▶ Written instruction: Please turn the lines of the items below, from the line holding "Image resolution: width=1379" through the line holding "(570, 1628).", inclusive, into a numbered list, leaving out any blank lines.

▶ Provided records:
_ _ _

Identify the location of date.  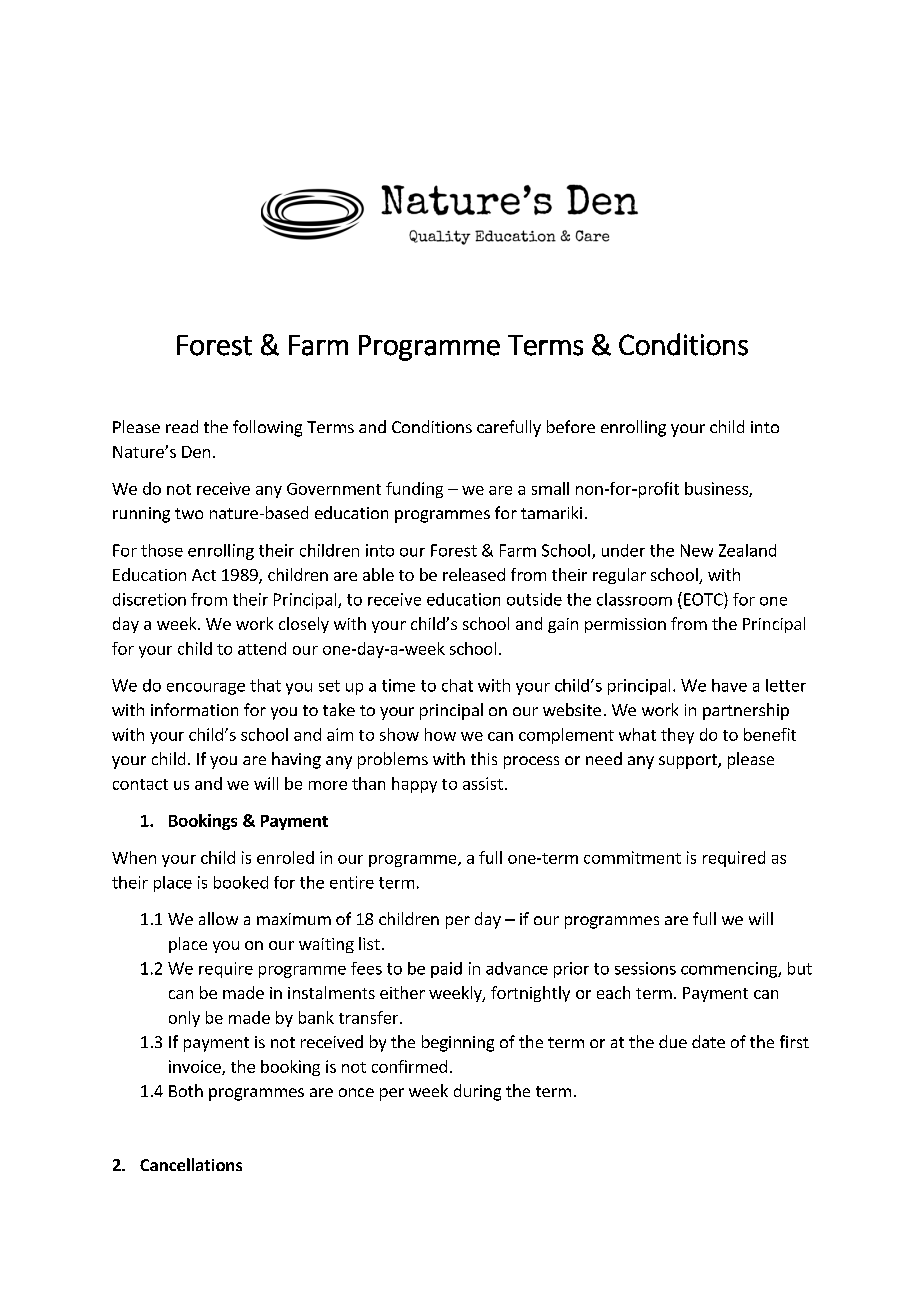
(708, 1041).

_ _ _

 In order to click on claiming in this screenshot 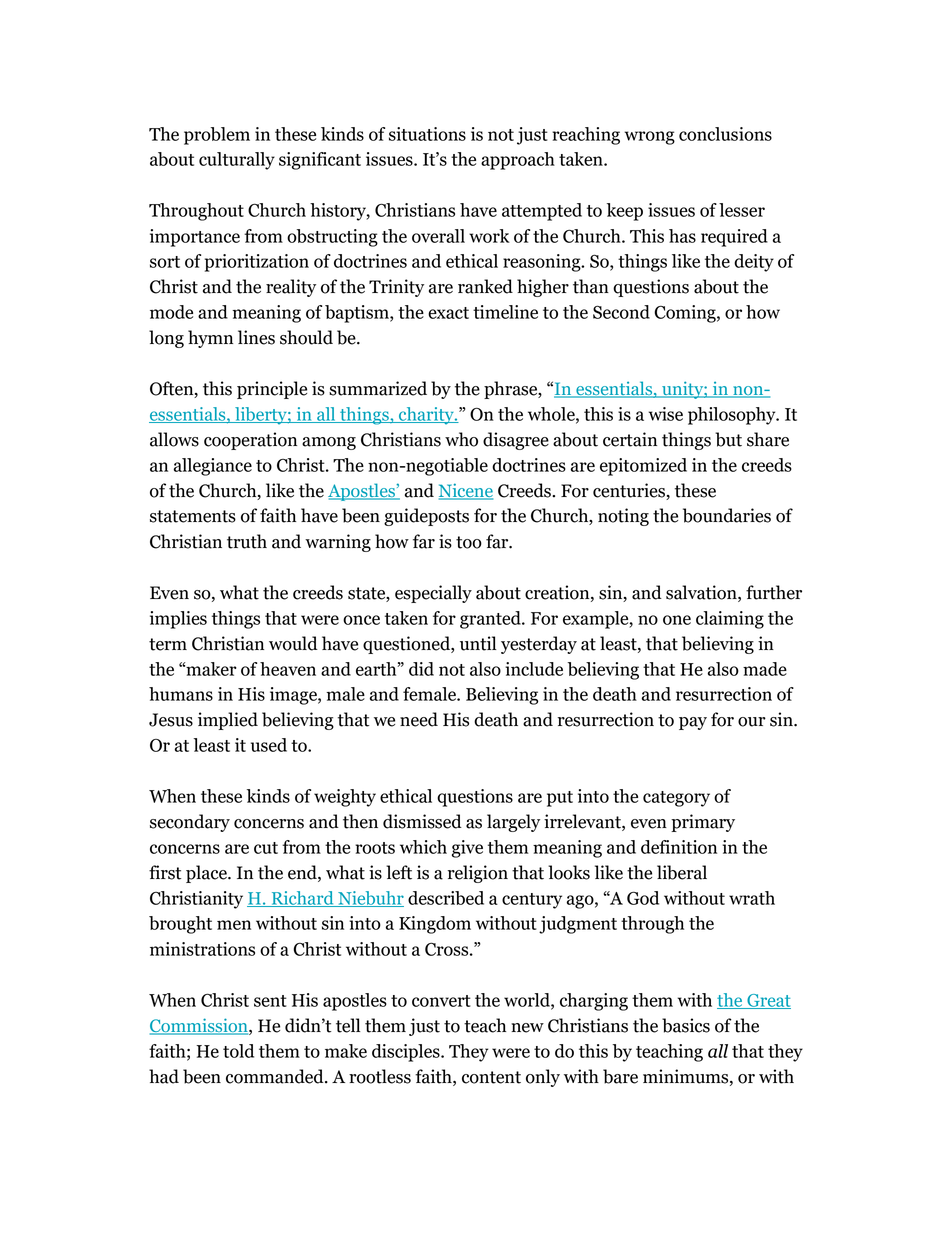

_ _ _

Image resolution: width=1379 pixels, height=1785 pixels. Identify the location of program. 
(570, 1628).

_ _ _

▶ The solution:
1. Image resolution: width=1379 pixels, height=1785 pixels. Identify the location of program. 
2. (570, 1628).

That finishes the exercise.